◆ **Task prompt**
The records follow. Print, word for word, the first line through the "Given: Open the three-dot" line.

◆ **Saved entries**
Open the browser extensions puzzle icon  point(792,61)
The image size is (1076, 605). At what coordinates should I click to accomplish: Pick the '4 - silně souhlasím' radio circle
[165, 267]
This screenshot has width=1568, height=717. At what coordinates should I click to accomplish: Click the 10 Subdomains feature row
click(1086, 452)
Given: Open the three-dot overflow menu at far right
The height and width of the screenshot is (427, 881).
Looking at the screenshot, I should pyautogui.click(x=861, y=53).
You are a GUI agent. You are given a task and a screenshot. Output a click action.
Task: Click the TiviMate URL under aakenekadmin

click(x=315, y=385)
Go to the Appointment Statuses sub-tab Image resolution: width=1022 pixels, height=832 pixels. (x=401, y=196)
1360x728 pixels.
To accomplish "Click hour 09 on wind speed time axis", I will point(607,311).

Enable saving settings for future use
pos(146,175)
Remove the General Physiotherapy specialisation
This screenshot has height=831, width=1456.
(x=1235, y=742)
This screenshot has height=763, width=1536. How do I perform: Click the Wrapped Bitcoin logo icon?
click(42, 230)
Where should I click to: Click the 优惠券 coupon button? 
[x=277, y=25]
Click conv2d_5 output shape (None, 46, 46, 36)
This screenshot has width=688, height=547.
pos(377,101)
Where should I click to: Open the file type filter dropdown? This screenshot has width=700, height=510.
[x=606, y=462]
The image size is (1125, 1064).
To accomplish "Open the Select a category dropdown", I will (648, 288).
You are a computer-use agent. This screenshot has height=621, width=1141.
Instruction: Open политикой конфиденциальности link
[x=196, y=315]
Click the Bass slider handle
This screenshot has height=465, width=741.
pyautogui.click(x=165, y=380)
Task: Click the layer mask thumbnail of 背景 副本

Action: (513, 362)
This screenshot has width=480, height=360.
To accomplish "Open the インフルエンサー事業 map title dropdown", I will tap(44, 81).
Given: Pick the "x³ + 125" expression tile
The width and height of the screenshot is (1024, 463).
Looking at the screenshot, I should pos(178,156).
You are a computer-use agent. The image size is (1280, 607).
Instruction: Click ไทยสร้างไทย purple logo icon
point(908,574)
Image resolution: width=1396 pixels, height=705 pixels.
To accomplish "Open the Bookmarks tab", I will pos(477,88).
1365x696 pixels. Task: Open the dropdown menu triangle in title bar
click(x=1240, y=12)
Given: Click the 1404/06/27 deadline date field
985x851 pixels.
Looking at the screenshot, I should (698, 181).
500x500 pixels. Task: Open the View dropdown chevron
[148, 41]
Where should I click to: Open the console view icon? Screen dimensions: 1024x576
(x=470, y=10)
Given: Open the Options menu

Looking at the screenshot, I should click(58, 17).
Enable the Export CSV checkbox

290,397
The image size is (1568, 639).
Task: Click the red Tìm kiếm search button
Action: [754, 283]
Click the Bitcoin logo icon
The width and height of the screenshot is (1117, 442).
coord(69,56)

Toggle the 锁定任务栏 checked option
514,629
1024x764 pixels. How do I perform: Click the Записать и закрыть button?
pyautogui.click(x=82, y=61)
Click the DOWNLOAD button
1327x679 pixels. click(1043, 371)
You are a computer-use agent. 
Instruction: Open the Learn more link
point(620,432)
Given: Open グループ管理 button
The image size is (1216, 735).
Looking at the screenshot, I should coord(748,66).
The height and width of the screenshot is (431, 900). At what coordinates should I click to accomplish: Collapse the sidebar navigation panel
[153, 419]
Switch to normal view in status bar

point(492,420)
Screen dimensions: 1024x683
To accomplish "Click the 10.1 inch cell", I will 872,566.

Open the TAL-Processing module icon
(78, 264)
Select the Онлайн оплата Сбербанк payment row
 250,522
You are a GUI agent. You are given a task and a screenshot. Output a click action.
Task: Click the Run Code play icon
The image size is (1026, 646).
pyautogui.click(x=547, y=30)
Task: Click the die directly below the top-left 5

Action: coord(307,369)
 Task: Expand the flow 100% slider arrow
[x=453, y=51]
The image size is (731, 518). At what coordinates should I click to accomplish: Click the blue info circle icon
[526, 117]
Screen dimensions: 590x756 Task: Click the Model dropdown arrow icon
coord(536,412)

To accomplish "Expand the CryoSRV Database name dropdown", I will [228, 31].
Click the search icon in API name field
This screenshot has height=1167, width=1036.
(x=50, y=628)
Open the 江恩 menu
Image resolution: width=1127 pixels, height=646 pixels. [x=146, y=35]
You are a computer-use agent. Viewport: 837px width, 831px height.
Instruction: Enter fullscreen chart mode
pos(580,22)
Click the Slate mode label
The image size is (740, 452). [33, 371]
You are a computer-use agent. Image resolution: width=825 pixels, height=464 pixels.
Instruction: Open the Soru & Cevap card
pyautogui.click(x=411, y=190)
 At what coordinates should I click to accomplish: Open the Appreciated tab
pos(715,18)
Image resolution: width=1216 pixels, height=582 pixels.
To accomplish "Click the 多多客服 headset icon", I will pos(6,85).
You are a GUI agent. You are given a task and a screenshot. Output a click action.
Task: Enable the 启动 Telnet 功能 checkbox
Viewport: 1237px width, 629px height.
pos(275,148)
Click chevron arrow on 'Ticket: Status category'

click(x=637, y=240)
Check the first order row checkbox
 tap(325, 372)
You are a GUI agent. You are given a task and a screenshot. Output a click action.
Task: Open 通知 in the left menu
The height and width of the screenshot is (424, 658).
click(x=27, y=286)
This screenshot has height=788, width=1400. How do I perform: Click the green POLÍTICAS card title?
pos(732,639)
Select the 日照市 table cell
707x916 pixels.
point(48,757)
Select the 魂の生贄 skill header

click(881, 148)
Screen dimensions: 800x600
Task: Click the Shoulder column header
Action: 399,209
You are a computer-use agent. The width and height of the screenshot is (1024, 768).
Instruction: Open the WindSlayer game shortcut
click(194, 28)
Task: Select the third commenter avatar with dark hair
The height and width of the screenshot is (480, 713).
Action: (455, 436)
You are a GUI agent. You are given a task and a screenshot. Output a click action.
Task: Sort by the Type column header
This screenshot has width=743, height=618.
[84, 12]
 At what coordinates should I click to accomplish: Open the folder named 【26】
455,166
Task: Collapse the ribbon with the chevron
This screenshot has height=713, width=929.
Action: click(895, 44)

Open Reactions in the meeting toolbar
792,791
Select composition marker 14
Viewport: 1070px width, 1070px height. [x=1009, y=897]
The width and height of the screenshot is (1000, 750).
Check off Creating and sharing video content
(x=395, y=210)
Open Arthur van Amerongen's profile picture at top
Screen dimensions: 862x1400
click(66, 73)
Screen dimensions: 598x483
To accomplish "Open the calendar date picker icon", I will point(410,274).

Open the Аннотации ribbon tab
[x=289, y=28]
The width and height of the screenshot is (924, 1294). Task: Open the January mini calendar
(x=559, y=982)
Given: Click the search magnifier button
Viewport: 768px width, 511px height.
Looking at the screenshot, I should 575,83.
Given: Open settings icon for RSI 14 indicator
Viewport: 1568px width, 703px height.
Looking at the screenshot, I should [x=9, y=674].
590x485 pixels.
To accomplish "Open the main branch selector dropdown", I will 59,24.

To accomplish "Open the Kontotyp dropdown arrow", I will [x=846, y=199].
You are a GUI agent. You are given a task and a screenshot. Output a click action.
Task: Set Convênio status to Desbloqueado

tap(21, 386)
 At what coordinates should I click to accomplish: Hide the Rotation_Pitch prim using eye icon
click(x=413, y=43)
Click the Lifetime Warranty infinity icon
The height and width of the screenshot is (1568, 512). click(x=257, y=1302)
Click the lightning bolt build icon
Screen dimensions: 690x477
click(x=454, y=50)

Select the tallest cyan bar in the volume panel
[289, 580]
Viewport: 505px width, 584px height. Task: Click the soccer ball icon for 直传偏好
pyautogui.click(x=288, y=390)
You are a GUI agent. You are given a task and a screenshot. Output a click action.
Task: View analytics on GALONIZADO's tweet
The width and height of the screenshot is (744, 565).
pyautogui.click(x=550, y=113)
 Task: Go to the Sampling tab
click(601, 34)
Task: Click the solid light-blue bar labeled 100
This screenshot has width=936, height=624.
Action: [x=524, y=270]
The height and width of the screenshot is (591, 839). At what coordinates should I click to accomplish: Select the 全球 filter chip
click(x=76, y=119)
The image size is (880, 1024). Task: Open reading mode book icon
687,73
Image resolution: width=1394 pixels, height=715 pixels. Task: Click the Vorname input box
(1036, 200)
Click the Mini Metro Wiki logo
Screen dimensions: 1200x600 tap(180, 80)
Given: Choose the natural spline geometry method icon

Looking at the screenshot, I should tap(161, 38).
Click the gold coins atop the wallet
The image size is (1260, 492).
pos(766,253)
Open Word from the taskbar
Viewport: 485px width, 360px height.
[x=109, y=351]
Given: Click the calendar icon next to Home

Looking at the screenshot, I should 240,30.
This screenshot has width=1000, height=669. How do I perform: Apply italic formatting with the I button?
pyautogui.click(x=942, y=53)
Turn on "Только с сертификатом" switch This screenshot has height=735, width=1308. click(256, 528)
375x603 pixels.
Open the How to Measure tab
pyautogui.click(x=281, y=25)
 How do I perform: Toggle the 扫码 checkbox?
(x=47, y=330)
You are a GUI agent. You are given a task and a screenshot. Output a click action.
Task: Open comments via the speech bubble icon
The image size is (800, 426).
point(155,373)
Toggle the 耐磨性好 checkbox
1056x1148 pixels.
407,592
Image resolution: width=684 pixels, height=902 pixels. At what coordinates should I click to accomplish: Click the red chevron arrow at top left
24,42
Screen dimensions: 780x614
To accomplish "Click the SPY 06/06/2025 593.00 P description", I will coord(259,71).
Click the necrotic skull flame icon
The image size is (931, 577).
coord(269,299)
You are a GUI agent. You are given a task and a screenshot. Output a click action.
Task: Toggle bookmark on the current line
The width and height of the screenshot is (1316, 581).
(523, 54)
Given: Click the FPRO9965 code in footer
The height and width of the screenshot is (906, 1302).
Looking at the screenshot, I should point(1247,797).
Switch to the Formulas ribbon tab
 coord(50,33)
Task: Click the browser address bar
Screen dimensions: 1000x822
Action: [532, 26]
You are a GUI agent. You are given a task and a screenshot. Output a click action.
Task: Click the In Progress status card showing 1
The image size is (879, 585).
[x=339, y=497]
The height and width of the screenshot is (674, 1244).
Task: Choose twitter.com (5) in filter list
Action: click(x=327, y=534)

◆ **Task response**
Open the browser extensions puzzle icon  point(792,61)
The image size is (1076, 605). At what coordinates should I click to accomplish: Pick the '4 - silně souhlasím' radio circle
[165, 267]
This screenshot has width=1568, height=717. At what coordinates should I click to accomplish: Click the 10 Subdomains feature row
click(1086, 452)
Given: Open the three-dot overflow menu at far right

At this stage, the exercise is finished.